((
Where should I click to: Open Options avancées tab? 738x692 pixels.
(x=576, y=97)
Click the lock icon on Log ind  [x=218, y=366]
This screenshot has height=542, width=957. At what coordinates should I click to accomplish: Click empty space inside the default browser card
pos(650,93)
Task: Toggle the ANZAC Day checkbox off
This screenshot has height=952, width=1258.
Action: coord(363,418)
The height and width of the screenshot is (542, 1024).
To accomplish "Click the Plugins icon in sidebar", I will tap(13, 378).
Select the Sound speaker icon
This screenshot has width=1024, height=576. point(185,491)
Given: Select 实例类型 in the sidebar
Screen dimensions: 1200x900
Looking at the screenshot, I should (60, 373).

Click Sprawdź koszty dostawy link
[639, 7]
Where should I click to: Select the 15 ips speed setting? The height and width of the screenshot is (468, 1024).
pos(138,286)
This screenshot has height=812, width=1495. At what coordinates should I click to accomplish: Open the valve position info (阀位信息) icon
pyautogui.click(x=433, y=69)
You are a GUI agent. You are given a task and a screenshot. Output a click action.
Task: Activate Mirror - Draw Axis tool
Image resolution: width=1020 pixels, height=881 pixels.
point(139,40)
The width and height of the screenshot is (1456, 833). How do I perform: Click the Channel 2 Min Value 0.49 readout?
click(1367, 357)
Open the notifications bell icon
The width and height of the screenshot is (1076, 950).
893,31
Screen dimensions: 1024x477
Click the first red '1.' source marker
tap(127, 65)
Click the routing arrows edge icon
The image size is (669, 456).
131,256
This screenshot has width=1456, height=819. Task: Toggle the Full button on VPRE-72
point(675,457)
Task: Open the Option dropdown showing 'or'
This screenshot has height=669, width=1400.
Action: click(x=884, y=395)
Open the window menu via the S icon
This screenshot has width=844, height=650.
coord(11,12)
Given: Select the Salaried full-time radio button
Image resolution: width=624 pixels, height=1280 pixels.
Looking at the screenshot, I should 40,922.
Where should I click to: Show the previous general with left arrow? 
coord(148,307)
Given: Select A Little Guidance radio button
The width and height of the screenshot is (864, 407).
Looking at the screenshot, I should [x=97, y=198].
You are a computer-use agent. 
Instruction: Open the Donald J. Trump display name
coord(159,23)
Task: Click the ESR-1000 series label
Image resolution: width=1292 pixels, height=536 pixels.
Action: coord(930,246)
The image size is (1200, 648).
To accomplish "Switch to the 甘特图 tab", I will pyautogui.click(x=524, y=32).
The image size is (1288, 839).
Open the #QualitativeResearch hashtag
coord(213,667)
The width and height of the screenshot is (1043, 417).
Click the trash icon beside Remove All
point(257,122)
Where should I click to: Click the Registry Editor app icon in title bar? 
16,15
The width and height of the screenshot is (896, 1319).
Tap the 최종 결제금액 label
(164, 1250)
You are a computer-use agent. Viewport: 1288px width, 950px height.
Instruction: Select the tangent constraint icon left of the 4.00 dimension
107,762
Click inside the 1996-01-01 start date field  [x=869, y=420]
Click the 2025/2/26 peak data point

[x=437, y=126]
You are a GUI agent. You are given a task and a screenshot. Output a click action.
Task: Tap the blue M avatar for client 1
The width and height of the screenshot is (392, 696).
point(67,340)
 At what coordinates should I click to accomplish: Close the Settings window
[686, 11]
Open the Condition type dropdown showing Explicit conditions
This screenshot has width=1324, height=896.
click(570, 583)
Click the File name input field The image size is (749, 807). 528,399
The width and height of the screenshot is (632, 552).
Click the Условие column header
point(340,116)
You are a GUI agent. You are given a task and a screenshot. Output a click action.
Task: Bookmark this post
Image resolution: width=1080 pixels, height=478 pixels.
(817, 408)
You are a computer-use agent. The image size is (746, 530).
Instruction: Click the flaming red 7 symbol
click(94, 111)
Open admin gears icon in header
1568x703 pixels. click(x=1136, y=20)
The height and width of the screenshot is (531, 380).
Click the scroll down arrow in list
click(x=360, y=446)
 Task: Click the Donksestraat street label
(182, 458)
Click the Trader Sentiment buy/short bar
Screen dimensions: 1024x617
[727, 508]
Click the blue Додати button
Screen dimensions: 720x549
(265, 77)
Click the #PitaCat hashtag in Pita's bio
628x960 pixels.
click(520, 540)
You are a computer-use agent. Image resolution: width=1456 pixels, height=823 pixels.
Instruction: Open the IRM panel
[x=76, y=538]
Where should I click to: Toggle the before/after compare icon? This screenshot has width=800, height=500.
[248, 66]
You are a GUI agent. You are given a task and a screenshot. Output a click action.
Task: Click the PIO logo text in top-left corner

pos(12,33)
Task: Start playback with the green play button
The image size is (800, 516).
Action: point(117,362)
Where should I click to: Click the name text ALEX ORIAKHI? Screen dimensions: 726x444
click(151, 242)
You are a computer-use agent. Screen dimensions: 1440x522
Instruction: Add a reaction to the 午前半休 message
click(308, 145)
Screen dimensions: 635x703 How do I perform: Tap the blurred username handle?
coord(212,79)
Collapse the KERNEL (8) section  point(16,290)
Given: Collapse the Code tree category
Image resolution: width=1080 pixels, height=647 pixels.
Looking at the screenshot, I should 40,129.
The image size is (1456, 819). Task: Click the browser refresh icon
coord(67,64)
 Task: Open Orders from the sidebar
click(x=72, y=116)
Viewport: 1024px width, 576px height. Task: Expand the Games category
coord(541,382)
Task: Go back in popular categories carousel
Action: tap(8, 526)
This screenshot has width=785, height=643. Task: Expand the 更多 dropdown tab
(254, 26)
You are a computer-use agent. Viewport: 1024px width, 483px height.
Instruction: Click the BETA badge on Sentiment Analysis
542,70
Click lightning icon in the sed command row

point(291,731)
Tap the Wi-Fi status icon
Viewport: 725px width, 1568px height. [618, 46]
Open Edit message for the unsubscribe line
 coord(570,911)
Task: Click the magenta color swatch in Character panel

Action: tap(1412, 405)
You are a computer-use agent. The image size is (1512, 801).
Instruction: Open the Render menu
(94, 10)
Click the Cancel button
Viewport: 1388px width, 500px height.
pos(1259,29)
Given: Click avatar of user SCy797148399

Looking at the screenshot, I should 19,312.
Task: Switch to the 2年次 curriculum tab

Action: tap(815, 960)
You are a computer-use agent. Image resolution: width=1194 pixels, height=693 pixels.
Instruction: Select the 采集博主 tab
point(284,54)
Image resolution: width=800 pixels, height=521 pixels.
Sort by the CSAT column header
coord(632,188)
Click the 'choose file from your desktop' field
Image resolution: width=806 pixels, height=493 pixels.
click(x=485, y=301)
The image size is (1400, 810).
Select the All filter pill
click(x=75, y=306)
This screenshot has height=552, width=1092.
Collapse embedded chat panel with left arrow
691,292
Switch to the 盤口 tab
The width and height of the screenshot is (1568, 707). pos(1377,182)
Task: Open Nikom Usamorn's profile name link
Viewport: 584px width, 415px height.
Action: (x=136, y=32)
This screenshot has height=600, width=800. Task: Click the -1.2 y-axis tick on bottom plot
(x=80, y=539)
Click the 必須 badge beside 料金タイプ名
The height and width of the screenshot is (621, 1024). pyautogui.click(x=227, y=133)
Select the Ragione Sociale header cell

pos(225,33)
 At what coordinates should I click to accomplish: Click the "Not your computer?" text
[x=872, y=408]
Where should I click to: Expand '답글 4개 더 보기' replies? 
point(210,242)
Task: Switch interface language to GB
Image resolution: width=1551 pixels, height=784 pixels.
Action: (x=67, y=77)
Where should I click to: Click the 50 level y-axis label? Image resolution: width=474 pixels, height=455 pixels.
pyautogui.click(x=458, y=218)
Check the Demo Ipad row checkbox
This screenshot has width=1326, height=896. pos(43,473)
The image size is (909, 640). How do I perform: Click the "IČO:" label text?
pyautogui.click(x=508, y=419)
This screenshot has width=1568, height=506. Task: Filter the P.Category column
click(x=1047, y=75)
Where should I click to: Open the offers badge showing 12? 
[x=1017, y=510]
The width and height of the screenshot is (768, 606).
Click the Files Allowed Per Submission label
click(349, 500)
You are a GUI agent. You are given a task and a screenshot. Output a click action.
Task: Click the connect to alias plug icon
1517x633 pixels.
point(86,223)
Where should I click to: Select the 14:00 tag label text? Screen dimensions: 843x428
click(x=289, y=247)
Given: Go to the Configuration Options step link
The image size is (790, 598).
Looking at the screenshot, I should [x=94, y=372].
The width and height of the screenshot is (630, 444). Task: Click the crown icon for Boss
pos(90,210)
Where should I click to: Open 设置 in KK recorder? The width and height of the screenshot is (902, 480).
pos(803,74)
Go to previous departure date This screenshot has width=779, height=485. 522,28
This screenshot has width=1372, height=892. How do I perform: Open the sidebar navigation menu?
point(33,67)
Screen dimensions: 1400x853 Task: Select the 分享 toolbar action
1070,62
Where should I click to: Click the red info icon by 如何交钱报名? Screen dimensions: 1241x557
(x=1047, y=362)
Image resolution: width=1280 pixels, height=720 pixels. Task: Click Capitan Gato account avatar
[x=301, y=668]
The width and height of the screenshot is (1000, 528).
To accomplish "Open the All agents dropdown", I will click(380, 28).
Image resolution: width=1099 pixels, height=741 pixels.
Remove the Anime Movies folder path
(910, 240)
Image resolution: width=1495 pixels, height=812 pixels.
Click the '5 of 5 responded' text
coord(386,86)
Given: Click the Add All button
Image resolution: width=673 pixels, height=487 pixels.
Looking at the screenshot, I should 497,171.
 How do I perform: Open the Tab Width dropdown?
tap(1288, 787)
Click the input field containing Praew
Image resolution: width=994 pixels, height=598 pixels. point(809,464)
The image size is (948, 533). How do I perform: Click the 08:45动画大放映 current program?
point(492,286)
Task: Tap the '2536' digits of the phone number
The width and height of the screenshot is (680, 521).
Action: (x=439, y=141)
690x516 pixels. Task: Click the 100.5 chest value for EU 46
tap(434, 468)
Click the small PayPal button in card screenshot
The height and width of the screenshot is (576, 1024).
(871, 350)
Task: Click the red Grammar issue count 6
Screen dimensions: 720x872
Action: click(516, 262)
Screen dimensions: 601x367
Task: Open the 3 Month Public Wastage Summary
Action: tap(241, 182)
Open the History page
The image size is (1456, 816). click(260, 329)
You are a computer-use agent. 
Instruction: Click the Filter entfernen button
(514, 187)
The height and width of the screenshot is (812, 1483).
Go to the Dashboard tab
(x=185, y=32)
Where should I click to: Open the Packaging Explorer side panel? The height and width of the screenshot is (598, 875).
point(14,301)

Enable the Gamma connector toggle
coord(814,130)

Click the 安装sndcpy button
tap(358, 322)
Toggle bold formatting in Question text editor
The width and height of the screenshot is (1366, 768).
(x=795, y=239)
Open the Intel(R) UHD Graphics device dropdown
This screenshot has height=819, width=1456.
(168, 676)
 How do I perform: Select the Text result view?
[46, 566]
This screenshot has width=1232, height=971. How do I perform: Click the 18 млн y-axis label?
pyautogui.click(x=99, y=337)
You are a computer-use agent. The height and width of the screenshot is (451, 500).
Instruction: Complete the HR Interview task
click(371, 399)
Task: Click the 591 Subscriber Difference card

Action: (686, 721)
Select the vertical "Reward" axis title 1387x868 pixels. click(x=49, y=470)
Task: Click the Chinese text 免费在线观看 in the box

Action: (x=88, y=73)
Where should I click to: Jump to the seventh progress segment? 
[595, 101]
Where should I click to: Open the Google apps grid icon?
))
▶ _Aim of the exercise_
Lay out the lines of the records from the line containing "The height and width of the screenshot is (531, 380)." through the line containing "Collapse the KERNEL", inclusive, as a numbered list, leaving out blank lines.

▶ _Completed task_
1. The height and width of the screenshot is (531, 380).
2. Click the scroll down arrow in list
3. click(x=360, y=446)
4.  Task: Click the Donksestraat street label
5. (182, 458)
6. Click the Trader Sentiment buy/short bar
7. Screen dimensions: 1024x617
8. [727, 508]
9. Click the blue Додати button
10. Screen dimensions: 720x549
11. (265, 77)
12. Click the #PitaCat hashtag in Pita's bio
13. 628x960 pixels.
14. click(520, 540)
15. You are a computer-use agent. Image resolution: width=1456 pixels, height=823 pixels.
16. Instruction: Open the IRM panel
17. [x=76, y=538]
18. Where should I click to: Toggle the before/after compare icon? This screenshot has width=800, height=500.
19. [248, 66]
20. You are a GUI agent. You are given a task and a screenshot. Output a click action.
21. Task: Click the PIO logo text in top-left corner
22. pos(12,33)
23. Task: Start playback with the green play button
24. The image size is (800, 516).
25. Action: point(117,362)
26. Where should I click to: Click the name text ALEX ORIAKHI? Screen dimensions: 726x444
27. click(151, 242)
28. You are a computer-use agent. Screen dimensions: 1440x522
29. Instruction: Add a reaction to the 午前半休 message
30. click(308, 145)
31. Screen dimensions: 635x703 How do I perform: Tap the blurred username handle?
32. coord(212,79)
33. Collapse the KERNEL (8) section  point(16,290)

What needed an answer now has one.